Feb 2
continue discussion of compression algorithms.
Homework for next week: (not posted yet, but will be)
1. implement markov-2 (or higher) entropy model, extending previous
2. implement a lossless compression algorithm of your choice;
be ready to discuss and show next Tue
Arithmetic
From our textbook, page 64, example 4.18
Find code word for βω :
p(βω) = 0.01
a(βω) = .31 + .13 + .04 + .02 + .13 + .15 + .01 = 0.79
1/P = 100
n_P = 7 (since 2**7 = 128 > 100)
n = 8 (n_P + 1) = number of bits
c = 203 ( c-1 < 0.79 * 2**8 = 202.24 < c )
c(βω) = 11001011
Why is this any better than Huffman? Answer: the fact that you don't have to recreate the whole tree to get one symbol means that its easier to change your model of the source as you go. That's called "adaptive" coding ... which isn't what we're doing in this little example.
burrows-wheeler
From it's wikipedia article, discuss this compression
scheme, including the run-length and move-front schemes
that actually produce the encoding.
Also look at the bzip2 wikipedia article.
LZMA and 7z
... I know little about, but is worth mentioning in passing.
lossy methods
General idea: throw away information to get even
better compression. Particularly if our senses
(sight or hearing) can barely tell the difference anyway.
So generally useful for pictures, sounds, and video.
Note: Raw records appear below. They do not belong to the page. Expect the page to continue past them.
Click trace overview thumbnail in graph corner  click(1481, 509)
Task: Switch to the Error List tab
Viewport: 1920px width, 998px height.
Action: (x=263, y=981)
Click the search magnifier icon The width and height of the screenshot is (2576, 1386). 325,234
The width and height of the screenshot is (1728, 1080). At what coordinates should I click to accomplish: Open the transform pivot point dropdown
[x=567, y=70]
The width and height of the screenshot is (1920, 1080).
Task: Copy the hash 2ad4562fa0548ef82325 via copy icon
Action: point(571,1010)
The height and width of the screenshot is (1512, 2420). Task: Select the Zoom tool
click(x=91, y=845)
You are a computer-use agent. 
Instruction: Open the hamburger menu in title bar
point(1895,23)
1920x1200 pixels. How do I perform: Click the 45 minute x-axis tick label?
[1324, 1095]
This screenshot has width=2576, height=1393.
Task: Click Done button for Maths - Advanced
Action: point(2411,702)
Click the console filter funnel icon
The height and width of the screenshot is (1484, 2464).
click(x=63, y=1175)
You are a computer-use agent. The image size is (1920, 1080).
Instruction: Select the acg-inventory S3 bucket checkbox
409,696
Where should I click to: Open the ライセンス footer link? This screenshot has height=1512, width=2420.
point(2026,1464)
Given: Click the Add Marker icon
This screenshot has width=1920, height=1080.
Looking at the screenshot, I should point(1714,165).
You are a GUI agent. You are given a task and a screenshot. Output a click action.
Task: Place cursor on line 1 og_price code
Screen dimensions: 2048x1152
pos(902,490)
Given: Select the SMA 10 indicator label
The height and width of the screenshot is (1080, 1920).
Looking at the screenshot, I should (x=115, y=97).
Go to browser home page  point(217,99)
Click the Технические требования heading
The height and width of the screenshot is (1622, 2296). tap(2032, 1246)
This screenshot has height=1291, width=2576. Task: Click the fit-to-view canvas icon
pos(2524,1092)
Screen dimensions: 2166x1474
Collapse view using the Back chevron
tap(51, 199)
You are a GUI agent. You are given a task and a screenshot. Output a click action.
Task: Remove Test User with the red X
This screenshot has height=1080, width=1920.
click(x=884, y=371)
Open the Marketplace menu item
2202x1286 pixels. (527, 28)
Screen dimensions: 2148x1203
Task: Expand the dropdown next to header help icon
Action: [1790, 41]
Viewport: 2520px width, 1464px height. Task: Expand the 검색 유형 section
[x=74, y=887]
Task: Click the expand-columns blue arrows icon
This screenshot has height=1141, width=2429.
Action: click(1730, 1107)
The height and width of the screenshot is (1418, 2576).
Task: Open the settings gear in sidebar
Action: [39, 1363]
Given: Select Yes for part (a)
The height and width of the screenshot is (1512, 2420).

File details: codec vs container
Bandwidth estimates of our senses (sound,image,video) ... perhaps as a class exercise.
jpeg
Basic idea (from wikipedia article) :
1. RGB to YCbCr (brightness, 2 chroma)
2. reduce resolution of chromas
3. discrete cosine transform on 8x8 pixel blocks
4. reduce resolution of higher spatial frequencies
5. lossless coding via variation of huffman
The "quality" setting effects step 4, particularly.
Color :
Using constants Kb and Kr, and letting (R,G,B) range 0 to 1
the color transformation is :
Y = Kr*R + Kb*B + (1-Kr-Kb)*G
Pb = 0.5 * ( B - Y ) / (1 - Kb)
Pr = 0.5 * ( R - Y ) / (1 - Kr)
A typical value for the constants is Kb=0.0722, Kr=0.2126
30 times smaller without much loss in photo quality is typical.
Discuss the basic idea of compression via
filtering high 2D Fourier components.
audio
Tricky stuff; details are generally complicated
and rely on our perception of sound, trying to
get reproduced signals that "sound the same" to people.
Prob'ly most popular (although patented) is MP3 (actually MPEG-2 Audio Layer III), came from two ideas :
- typical compression (e.g. run length encoding or freq components)
- auditory masking (if it gets busy, we don't hear softer sounds)
First technique works better when sound is boring; second when waveform gets too complicated for simple prediction.
Another open source one is
50 times smaller is not unusual with these sorts of methods.